Material to process:
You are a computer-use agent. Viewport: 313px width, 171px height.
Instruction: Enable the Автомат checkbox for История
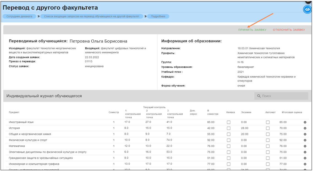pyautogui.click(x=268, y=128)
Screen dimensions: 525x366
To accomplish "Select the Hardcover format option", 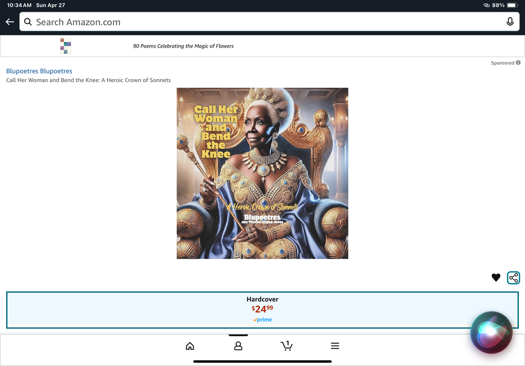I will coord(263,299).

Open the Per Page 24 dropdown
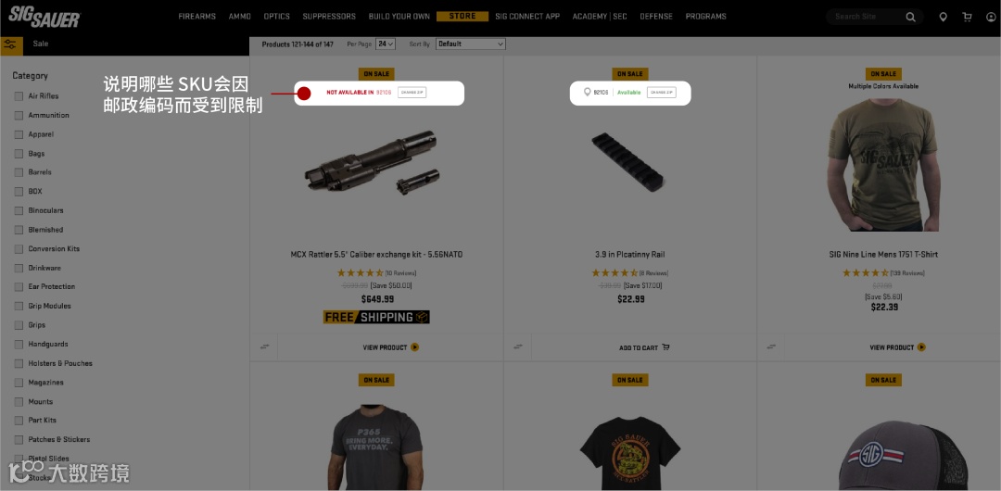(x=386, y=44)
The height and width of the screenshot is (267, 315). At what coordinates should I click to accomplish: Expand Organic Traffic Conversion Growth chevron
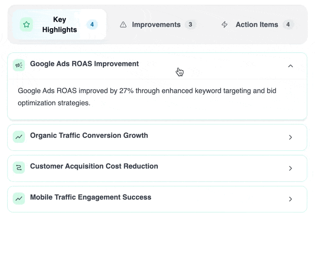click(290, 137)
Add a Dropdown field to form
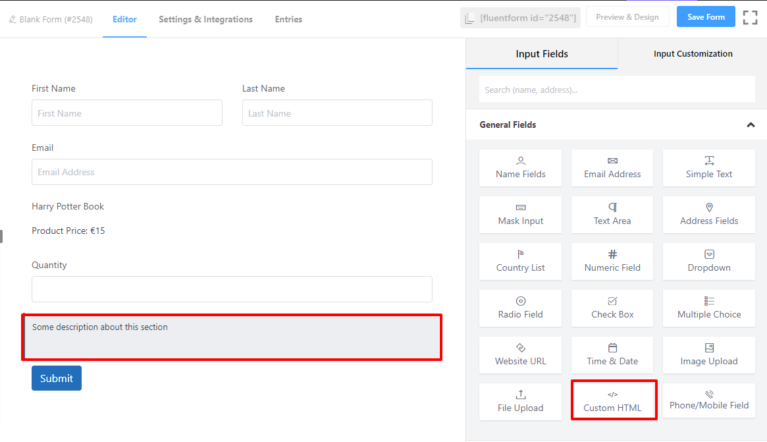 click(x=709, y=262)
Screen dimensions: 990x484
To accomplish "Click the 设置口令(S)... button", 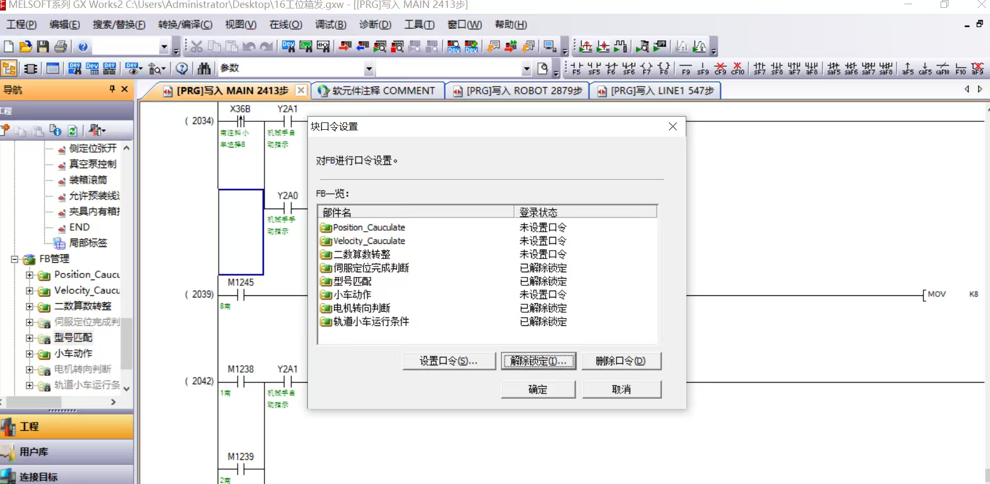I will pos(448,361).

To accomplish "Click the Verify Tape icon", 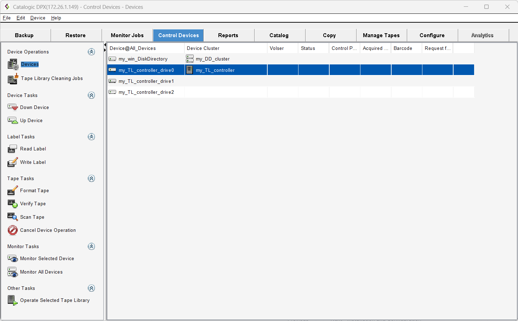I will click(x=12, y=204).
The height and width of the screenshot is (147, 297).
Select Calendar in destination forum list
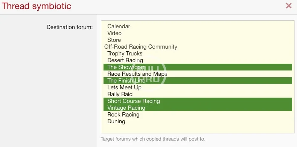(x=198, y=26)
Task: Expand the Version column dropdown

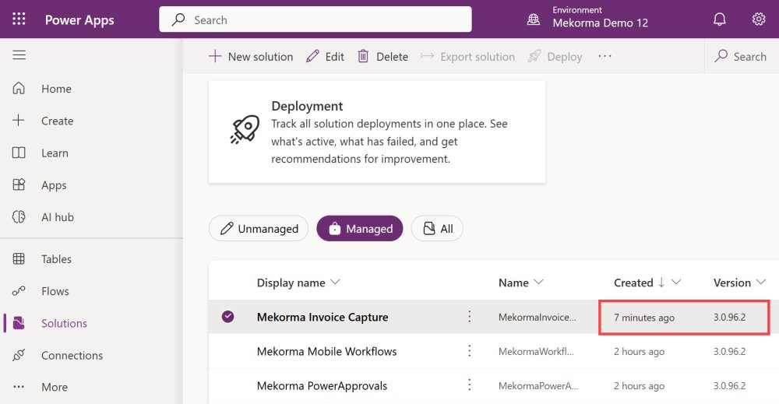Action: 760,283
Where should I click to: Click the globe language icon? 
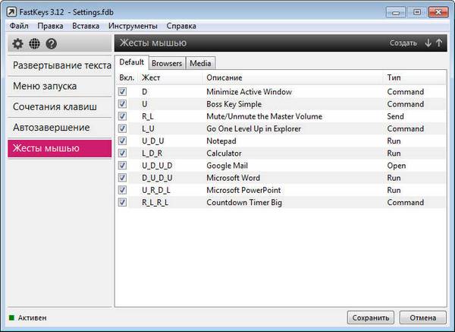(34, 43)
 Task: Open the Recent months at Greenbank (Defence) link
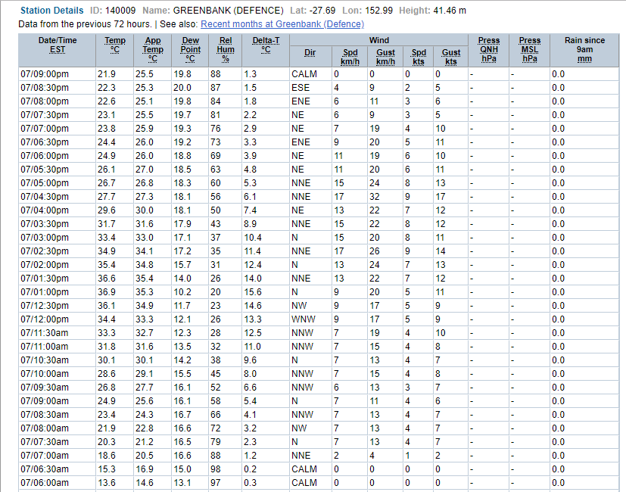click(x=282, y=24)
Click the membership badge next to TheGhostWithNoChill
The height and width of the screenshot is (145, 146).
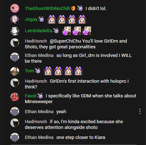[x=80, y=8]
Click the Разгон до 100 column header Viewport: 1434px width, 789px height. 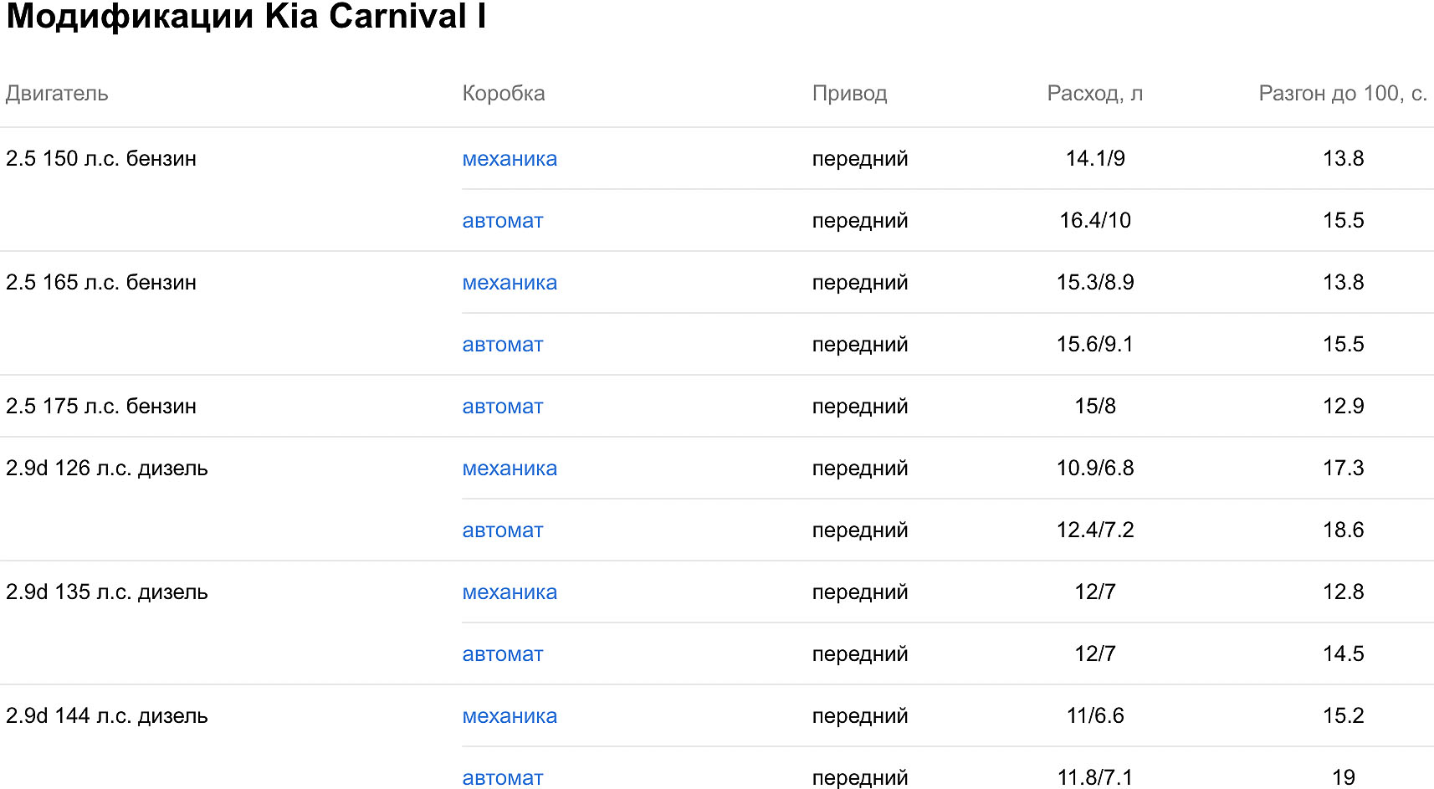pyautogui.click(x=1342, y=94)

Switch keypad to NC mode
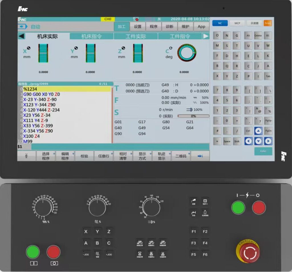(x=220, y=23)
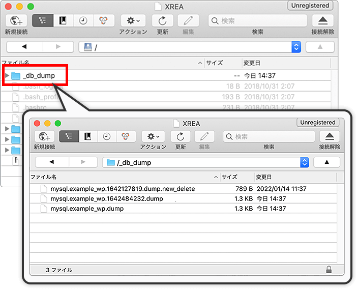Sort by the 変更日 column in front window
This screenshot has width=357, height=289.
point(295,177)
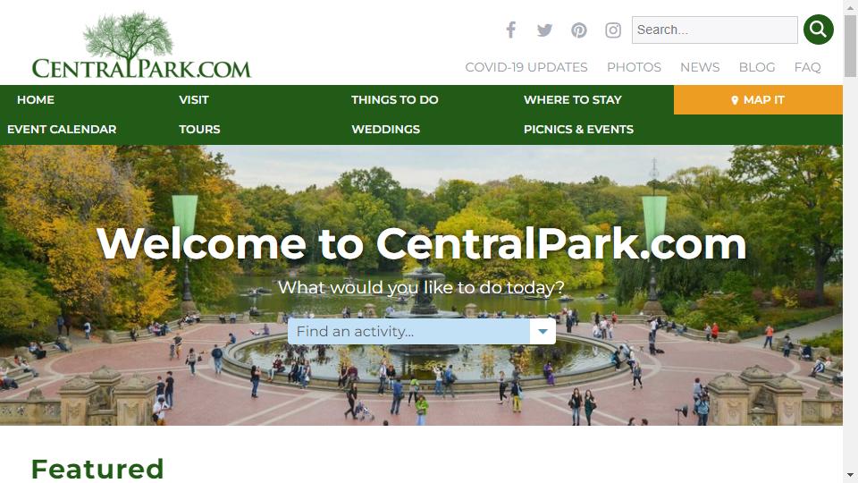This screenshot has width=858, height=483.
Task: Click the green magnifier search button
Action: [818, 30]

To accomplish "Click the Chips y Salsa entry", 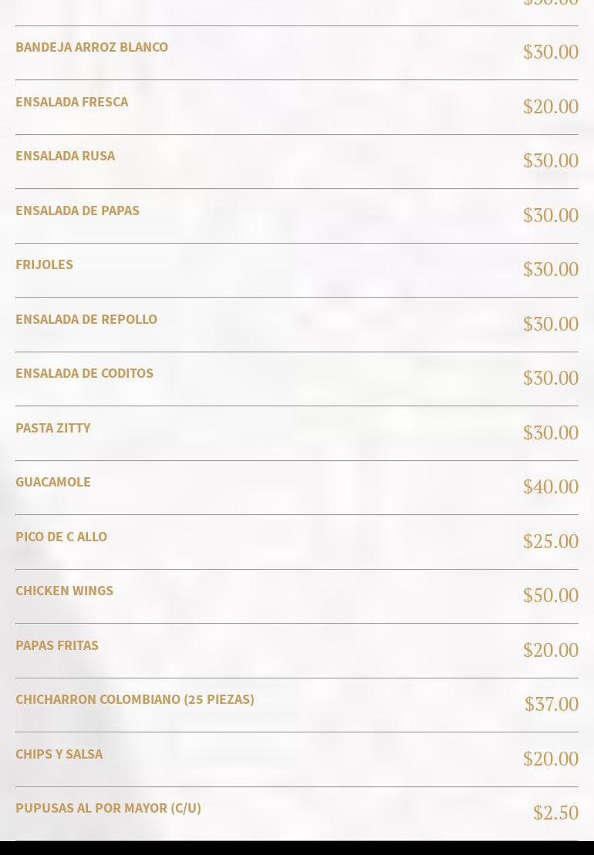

Task to complete: Look through the data above and report every line in which "dimensions" appears.

Exercise answer:
Screen dimensions: 525x366
Screen dimensions: 990x484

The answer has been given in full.